Azure Data Lake Storage (ADLS) Gen2 provides more compatibility, especially the Apache system. Microsoft has built ADLS on top of Blob Storage through Gen2. This allows the service to function on Apache, including integration with Apache Spark and Hadoop.
Microsoft has reduced compute operations while boosting overall performance by developing a hierarchical namespace (HNS). The HNS supports atomic and folder file operations in Azure Data Lake. In terms of atomic file operations, this means any operation must always be completed or it will fail.
ADLS Gen2 is also integrate into other Azure services, such as Data Factory, HDInsight, SQL Data Warehouse, and Microsoft Power BI.
Azure Data Explorer
Today, Microsoft also announced the general availability of Azure Data Explorer. The company describes ADX as a way of analyzing large streaming data sets in real time. While it may seem similar to Azure Analysis Servicer, Data Explorer allows combined data from multiple sources into a single analysis model.
In its blog post, Microsoft says Azure Data Explorer has the ability to query “1 billion records in under a second” without needing to change data. ADX has been built to combine the capabilities of the engine and data management (DM) service in Azure.
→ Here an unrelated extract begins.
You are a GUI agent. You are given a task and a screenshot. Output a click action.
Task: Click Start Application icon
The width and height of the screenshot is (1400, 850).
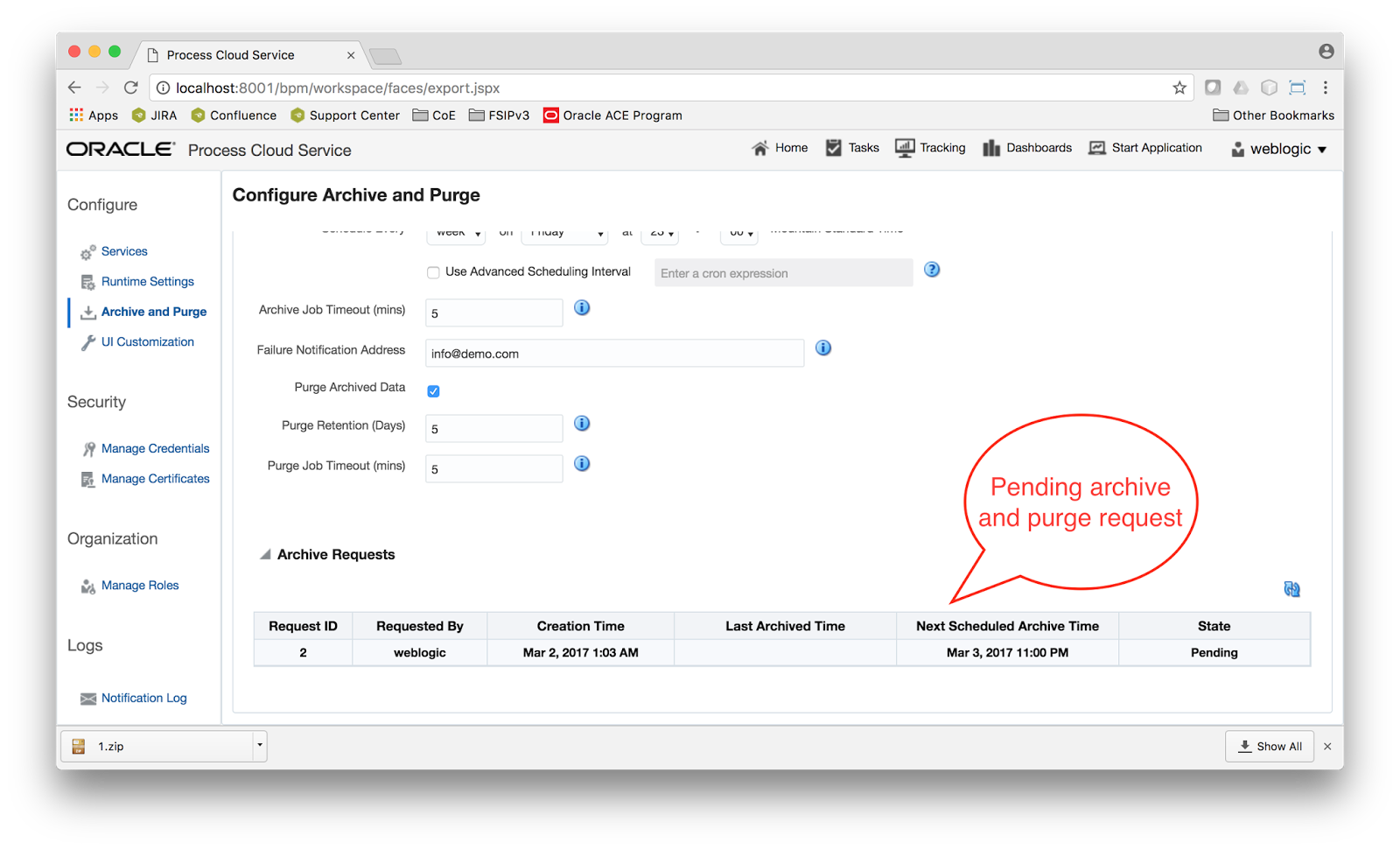(x=1096, y=148)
“While the DM service handles raw data ingestion and related tasks, as well as failure management, the engine is in charge of processing the incoming data and serving user queries. To achieve higher performance during operation, the engine combines auto scaling and data sharding.”
Azure Data Factory Mapping Data Flow (Preview)
Finally, Azure Data Factory Mapping Data Flow is now available in preview. Data Factory allows hybrid data integration from multiple sources. This basically means users can move data from numerous on-premises servers to scale cloud when managing data.
Azure Data Factory Mapping Data Flow provides:
“[…] visually design, build, and manage data transformation processes without learning Spark or having a deep understanding of their distributed infrastructure.”